Spectral imaging evolves to meet biomedical needs
Light-based imaging has extensive applications in medical and biological research with recent advances in spectral imaging opening new avenues for visualizing and recording live specimens.
Light-based imaging has extensive applications in medical and biological research with recent advances in spectral imaging opening new avenues for visualizing and recording live specimens. Spectral imaging combines conventional imaging with spectroscopy to accomplish tasks that each cannot perform alone. Data is acquired in a “true color” stack of images, each recording a single spectral channel or “color.”

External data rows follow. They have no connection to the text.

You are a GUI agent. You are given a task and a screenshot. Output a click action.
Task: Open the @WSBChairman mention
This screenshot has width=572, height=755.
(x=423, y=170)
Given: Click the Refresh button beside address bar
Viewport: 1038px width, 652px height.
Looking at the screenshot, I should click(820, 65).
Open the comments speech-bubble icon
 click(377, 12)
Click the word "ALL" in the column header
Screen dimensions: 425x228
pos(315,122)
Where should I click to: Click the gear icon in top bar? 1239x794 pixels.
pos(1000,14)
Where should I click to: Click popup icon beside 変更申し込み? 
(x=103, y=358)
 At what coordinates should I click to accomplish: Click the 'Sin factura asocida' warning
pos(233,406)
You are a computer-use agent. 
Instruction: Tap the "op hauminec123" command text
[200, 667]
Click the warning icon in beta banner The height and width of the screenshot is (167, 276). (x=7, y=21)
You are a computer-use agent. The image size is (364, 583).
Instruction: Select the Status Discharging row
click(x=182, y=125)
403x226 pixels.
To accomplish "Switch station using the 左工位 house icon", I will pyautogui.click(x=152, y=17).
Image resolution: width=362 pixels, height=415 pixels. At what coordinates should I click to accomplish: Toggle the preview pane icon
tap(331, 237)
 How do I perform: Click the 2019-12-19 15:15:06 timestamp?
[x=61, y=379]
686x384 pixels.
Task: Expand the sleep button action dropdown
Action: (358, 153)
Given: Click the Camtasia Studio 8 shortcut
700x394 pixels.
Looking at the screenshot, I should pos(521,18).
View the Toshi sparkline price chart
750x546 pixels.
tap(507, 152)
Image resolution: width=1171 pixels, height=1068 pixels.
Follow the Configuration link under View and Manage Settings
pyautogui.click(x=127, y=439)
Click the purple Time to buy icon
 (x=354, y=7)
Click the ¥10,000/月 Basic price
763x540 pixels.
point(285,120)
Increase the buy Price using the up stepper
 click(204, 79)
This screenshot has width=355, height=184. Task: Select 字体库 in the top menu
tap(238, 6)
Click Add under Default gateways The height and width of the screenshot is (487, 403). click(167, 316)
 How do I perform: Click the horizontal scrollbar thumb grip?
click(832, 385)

Researchers have traditionally acquired spectral images using a CCD detector through a series of dielectric filters. Each frame is stored and the composite image is analyzed off-line. To increase the number of spectral data points, expensive automated filters are sometimes used. Each of these filter methods acquires the same image at the first wavelength, and then the next wavelength, the next wavelength, and so on. Depending on the signal strength and the number of acquisitions needed to secure the optimum wavelength coverage, this method can be time-consuming and can use anywhere from 10 to 100 Mbytes of file space before the initial computation is made.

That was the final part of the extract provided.